:: INPUT ::

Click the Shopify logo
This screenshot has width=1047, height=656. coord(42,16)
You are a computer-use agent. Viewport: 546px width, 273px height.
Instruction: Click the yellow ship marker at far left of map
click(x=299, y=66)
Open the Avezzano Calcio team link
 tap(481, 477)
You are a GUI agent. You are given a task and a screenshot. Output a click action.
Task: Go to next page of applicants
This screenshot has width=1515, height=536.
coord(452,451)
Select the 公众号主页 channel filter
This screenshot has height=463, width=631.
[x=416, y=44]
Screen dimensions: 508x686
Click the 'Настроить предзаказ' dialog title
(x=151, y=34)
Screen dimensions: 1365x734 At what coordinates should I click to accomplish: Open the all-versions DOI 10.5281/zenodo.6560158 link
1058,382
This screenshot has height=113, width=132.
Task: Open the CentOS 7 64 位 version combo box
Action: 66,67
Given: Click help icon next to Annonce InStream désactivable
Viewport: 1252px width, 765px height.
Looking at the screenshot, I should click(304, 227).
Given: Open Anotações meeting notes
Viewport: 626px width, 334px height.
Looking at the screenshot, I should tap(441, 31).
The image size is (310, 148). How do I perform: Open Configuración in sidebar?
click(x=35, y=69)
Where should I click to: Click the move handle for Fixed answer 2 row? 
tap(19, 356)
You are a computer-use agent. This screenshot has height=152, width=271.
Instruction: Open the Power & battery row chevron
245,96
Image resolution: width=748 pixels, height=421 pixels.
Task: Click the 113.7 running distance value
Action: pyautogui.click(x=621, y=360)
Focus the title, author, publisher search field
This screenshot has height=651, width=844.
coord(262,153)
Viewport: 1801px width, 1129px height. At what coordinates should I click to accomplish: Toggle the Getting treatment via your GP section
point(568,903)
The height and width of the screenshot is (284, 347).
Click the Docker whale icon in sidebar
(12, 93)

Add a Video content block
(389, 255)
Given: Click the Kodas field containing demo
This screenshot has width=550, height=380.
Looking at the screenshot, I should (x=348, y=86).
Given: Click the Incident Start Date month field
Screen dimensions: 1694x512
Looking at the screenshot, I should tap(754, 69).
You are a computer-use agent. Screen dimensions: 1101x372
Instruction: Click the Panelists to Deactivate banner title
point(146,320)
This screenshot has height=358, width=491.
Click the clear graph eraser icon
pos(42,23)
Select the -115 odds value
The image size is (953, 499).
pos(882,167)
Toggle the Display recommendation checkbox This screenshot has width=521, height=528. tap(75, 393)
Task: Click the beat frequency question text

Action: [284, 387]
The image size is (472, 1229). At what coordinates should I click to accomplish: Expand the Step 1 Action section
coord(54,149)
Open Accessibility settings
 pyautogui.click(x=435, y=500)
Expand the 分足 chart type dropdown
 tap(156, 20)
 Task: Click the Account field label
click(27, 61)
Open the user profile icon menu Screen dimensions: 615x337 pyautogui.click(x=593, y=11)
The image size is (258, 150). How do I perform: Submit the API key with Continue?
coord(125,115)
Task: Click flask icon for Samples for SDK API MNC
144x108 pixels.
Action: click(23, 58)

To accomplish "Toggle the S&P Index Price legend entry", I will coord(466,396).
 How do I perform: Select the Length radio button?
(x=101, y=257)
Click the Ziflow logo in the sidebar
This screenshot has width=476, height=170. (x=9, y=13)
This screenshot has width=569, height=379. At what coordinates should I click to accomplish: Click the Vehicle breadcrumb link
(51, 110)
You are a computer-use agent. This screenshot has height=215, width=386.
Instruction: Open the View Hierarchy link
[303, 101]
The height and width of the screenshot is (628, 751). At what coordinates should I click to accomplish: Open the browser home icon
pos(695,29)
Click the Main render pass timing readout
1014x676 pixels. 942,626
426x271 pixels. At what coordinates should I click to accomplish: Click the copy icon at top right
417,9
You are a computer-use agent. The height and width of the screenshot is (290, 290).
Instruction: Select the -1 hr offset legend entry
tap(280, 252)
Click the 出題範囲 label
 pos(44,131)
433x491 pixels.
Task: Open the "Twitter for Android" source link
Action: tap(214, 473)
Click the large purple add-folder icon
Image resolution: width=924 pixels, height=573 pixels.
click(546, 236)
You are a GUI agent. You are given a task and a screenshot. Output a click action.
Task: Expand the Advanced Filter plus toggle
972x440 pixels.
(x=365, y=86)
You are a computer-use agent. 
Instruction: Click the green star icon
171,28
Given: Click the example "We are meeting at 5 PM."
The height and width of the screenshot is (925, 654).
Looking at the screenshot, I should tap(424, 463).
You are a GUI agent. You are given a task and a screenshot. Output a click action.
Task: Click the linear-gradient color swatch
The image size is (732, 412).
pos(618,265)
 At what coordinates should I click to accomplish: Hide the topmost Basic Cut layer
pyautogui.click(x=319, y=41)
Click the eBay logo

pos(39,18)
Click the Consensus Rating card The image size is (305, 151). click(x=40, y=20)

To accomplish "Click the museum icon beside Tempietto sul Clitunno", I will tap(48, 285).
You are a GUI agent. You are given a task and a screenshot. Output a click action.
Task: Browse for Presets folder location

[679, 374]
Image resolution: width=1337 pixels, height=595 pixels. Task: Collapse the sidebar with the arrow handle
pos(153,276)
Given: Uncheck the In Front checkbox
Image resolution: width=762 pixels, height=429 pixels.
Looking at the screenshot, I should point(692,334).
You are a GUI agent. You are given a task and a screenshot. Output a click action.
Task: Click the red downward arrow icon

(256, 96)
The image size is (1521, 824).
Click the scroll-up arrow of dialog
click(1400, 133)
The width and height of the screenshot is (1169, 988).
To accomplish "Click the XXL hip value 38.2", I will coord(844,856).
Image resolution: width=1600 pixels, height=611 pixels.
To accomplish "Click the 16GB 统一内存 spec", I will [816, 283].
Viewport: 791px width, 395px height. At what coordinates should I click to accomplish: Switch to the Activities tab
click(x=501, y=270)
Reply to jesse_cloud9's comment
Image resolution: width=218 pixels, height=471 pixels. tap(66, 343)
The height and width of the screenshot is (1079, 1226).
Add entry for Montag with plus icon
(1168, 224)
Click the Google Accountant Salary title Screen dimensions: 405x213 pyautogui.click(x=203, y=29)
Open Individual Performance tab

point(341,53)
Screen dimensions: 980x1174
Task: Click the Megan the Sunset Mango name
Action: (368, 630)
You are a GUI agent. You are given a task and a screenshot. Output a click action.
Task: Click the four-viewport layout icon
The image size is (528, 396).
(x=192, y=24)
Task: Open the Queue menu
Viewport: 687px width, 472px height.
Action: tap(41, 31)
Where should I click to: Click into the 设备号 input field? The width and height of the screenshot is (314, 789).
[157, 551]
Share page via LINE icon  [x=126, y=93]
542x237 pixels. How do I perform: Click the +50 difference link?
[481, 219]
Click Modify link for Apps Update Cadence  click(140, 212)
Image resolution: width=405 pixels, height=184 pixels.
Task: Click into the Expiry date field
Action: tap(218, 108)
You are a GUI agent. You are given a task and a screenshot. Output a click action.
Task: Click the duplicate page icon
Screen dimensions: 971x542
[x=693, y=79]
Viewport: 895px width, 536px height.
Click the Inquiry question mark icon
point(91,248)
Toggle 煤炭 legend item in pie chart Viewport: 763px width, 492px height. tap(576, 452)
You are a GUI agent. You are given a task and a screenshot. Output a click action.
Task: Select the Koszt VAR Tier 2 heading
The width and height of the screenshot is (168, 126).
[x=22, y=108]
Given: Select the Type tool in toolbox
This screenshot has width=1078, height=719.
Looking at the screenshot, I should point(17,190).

:::

> _WORK INSTRUCTION_
Copy each line of the entries exactly.

> _SOLUTION FOR THIS EXERCISE_
Click the Shopify logo
This screenshot has width=1047, height=656. coord(42,16)
You are a computer-use agent. Viewport: 546px width, 273px height.
Instruction: Click the yellow ship marker at far left of map
click(x=299, y=66)
Open the Avezzano Calcio team link
 tap(481, 477)
You are a GUI agent. You are given a task and a screenshot. Output a click action.
Task: Go to next page of applicants
This screenshot has width=1515, height=536.
coord(452,451)
Select the 公众号主页 channel filter
This screenshot has height=463, width=631.
[x=416, y=44]
Screen dimensions: 508x686
Click the 'Настроить предзаказ' dialog title
(x=151, y=34)
Screen dimensions: 1365x734 At what coordinates should I click to accomplish: Open the all-versions DOI 10.5281/zenodo.6560158 link
1058,382
This screenshot has height=113, width=132.
Task: Open the CentOS 7 64 位 version combo box
Action: 66,67
Given: Click help icon next to Annonce InStream désactivable
Viewport: 1252px width, 765px height.
Looking at the screenshot, I should click(304, 227).
Given: Open Anotações meeting notes
Viewport: 626px width, 334px height.
Looking at the screenshot, I should tap(441, 31).
The image size is (310, 148). How do I perform: Open Configuración in sidebar?
click(x=35, y=69)
Where should I click to: Click the move handle for Fixed answer 2 row? 
tap(19, 356)
You are a computer-use agent. This screenshot has height=152, width=271.
Instruction: Open the Power & battery row chevron
245,96
Image resolution: width=748 pixels, height=421 pixels.
Task: Click the 113.7 running distance value
Action: pyautogui.click(x=621, y=360)
Focus the title, author, publisher search field
This screenshot has height=651, width=844.
coord(262,153)
Viewport: 1801px width, 1129px height. At what coordinates should I click to accomplish: Toggle the Getting treatment via your GP section
point(568,903)
The height and width of the screenshot is (284, 347).
Click the Docker whale icon in sidebar
(12, 93)

Add a Video content block
(389, 255)
Given: Click the Kodas field containing demo
This screenshot has width=550, height=380.
Looking at the screenshot, I should (x=348, y=86).
Given: Click the Incident Start Date month field
Screen dimensions: 1694x512
Looking at the screenshot, I should tap(754, 69).
You are a computer-use agent. Screen dimensions: 1101x372
Instruction: Click the Panelists to Deactivate banner title
point(146,320)
This screenshot has height=358, width=491.
Click the clear graph eraser icon
pos(42,23)
Select the -115 odds value
The image size is (953, 499).
pos(882,167)
Toggle the Display recommendation checkbox This screenshot has width=521, height=528. tap(75, 393)
Task: Click the beat frequency question text

Action: [284, 387]
The image size is (472, 1229). At what coordinates should I click to accomplish: Expand the Step 1 Action section
coord(54,149)
Open Accessibility settings
 pyautogui.click(x=435, y=500)
Expand the 分足 chart type dropdown
 tap(156, 20)
 Task: Click the Account field label
click(27, 61)
Open the user profile icon menu Screen dimensions: 615x337 pyautogui.click(x=593, y=11)
The image size is (258, 150). How do I perform: Submit the API key with Continue?
coord(125,115)
Task: Click flask icon for Samples for SDK API MNC
144x108 pixels.
Action: click(23, 58)

To accomplish "Toggle the S&P Index Price legend entry", I will coord(466,396).
 How do I perform: Select the Length radio button?
(x=101, y=257)
Click the Ziflow logo in the sidebar
This screenshot has width=476, height=170. (x=9, y=13)
This screenshot has width=569, height=379. At what coordinates should I click to accomplish: Click the Vehicle breadcrumb link
(51, 110)
You are a computer-use agent. This screenshot has height=215, width=386.
Instruction: Open the View Hierarchy link
[303, 101]
The height and width of the screenshot is (628, 751). At what coordinates should I click to accomplish: Open the browser home icon
pos(695,29)
Click the Main render pass timing readout
1014x676 pixels. 942,626
426x271 pixels. At what coordinates should I click to accomplish: Click the copy icon at top right
417,9
You are a computer-use agent. The height and width of the screenshot is (290, 290).
Instruction: Select the -1 hr offset legend entry
tap(280, 252)
Click the 出題範囲 label
 pos(44,131)
433x491 pixels.
Task: Open the "Twitter for Android" source link
Action: tap(214, 473)
Click the large purple add-folder icon
Image resolution: width=924 pixels, height=573 pixels.
click(546, 236)
You are a GUI agent. You are given a task and a screenshot. Output a click action.
Task: Expand the Advanced Filter plus toggle
972x440 pixels.
(x=365, y=86)
You are a computer-use agent. 
Instruction: Click the green star icon
171,28
Given: Click the example "We are meeting at 5 PM."
The height and width of the screenshot is (925, 654).
Looking at the screenshot, I should tap(424, 463).
You are a GUI agent. You are given a task and a screenshot. Output a click action.
Task: Click the linear-gradient color swatch
The image size is (732, 412).
pos(618,265)
 At what coordinates should I click to accomplish: Hide the topmost Basic Cut layer
pyautogui.click(x=319, y=41)
Click the eBay logo

pos(39,18)
Click the Consensus Rating card The image size is (305, 151). click(x=40, y=20)

To accomplish "Click the museum icon beside Tempietto sul Clitunno", I will tap(48, 285).
You are a GUI agent. You are given a task and a screenshot. Output a click action.
Task: Browse for Presets folder location

[679, 374]
Image resolution: width=1337 pixels, height=595 pixels. Task: Collapse the sidebar with the arrow handle
pos(153,276)
Given: Uncheck the In Front checkbox
Image resolution: width=762 pixels, height=429 pixels.
Looking at the screenshot, I should point(692,334).
You are a GUI agent. You are given a task and a screenshot. Output a click action.
Task: Click the red downward arrow icon

(256, 96)
The image size is (1521, 824).
Click the scroll-up arrow of dialog
click(1400, 133)
The width and height of the screenshot is (1169, 988).
To accomplish "Click the XXL hip value 38.2", I will coord(844,856).
Image resolution: width=1600 pixels, height=611 pixels.
To accomplish "Click the 16GB 统一内存 spec", I will [816, 283].
Viewport: 791px width, 395px height. At what coordinates should I click to accomplish: Switch to the Activities tab
click(x=501, y=270)
Reply to jesse_cloud9's comment
Image resolution: width=218 pixels, height=471 pixels. tap(66, 343)
The height and width of the screenshot is (1079, 1226).
Add entry for Montag with plus icon
(1168, 224)
Click the Google Accountant Salary title Screen dimensions: 405x213 pyautogui.click(x=203, y=29)
Open Individual Performance tab

point(341,53)
Screen dimensions: 980x1174
Task: Click the Megan the Sunset Mango name
Action: (368, 630)
You are a GUI agent. You are given a task and a screenshot. Output a click action.
Task: Click the four-viewport layout icon
The image size is (528, 396).
(x=192, y=24)
Task: Open the Queue menu
Viewport: 687px width, 472px height.
Action: tap(41, 31)
Where should I click to: Click into the 设备号 input field? The width and height of the screenshot is (314, 789).
[157, 551]
Share page via LINE icon  [x=126, y=93]
542x237 pixels. How do I perform: Click the +50 difference link?
[481, 219]
Click Modify link for Apps Update Cadence  click(140, 212)
Image resolution: width=405 pixels, height=184 pixels.
Task: Click into the Expiry date field
Action: tap(218, 108)
You are a GUI agent. You are given a task and a screenshot. Output a click action.
Task: Click the duplicate page icon
Screen dimensions: 971x542
[x=693, y=79]
Viewport: 895px width, 536px height.
Click the Inquiry question mark icon
point(91,248)
Toggle 煤炭 legend item in pie chart Viewport: 763px width, 492px height. tap(576, 452)
You are a GUI agent. You are given a task and a screenshot. Output a click action.
Task: Select the Koszt VAR Tier 2 heading
The width and height of the screenshot is (168, 126).
[x=22, y=108]
Given: Select the Type tool in toolbox
This screenshot has width=1078, height=719.
Looking at the screenshot, I should point(17,190).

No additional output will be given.